▸ **GIVEN INFORMATION**:
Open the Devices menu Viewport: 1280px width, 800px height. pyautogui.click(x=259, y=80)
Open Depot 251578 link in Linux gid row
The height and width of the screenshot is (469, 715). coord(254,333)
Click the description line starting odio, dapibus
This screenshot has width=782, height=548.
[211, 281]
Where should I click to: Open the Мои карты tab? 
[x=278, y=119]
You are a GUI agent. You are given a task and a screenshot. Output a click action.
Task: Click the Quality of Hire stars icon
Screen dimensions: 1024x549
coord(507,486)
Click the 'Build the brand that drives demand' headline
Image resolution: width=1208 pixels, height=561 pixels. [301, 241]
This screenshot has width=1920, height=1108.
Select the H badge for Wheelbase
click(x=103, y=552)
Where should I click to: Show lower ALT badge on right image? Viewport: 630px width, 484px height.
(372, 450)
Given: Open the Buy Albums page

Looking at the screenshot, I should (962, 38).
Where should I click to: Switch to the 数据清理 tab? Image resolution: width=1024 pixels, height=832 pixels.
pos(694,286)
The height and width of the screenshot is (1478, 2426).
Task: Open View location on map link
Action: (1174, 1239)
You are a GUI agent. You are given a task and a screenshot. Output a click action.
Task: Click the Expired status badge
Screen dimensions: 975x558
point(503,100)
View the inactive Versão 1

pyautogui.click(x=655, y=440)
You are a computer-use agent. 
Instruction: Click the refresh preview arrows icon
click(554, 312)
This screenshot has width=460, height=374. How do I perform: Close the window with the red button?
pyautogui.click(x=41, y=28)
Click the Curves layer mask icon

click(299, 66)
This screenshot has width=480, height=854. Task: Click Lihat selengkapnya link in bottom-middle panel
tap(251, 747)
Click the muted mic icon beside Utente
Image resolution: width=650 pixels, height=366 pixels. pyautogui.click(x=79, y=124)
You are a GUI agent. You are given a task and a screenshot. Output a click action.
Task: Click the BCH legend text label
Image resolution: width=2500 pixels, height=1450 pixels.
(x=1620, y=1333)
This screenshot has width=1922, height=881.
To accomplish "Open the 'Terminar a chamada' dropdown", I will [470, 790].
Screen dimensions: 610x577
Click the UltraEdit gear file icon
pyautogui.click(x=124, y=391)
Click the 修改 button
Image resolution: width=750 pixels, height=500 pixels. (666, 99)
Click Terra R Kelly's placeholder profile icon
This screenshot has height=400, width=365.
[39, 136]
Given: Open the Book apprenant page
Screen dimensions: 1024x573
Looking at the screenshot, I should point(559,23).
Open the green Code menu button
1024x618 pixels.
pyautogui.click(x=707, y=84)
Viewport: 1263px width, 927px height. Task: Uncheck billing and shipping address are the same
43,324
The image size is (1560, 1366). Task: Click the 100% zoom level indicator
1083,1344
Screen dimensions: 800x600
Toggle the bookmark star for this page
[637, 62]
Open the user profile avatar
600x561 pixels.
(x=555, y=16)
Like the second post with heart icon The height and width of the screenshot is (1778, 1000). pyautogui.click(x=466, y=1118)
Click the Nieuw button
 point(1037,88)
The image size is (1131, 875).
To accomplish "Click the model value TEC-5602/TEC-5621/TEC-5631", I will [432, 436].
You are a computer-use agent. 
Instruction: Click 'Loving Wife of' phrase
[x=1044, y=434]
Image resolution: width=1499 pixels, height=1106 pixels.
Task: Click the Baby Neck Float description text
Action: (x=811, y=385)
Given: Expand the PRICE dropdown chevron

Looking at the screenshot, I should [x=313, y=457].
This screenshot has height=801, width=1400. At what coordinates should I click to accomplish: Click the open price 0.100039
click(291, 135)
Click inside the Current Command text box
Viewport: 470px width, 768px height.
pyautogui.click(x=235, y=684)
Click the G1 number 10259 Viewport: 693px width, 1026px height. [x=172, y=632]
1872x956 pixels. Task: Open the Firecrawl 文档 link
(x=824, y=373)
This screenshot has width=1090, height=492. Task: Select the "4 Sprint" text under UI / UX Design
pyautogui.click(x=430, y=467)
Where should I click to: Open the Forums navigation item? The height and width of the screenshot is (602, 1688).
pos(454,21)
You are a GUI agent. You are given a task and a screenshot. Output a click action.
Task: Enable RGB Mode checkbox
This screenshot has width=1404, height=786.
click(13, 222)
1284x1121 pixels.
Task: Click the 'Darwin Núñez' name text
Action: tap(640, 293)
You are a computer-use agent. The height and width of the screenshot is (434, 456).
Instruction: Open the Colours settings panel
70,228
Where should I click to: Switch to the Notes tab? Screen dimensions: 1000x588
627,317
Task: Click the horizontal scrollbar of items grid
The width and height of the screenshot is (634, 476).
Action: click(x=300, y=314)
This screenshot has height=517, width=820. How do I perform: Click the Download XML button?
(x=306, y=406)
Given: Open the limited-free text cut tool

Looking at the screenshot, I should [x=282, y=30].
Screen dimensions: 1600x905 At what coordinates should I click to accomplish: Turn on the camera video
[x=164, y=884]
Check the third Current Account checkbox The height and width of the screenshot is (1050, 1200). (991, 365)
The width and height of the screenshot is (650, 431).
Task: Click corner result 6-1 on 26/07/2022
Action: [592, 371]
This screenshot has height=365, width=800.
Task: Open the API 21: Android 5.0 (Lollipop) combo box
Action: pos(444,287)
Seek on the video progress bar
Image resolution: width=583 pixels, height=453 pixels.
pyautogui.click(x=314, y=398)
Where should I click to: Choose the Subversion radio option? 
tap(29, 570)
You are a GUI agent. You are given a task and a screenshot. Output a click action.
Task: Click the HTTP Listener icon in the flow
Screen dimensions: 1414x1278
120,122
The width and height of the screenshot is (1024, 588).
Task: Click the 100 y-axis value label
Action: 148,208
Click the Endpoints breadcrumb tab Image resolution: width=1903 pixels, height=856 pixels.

▸ **EXERCISE DETAILS**: List each line of the entries that holds the string "profile".

▸ **OUTPUT BELOW**:
Click Terra R Kelly's placeholder profile icon
Open the user profile avatar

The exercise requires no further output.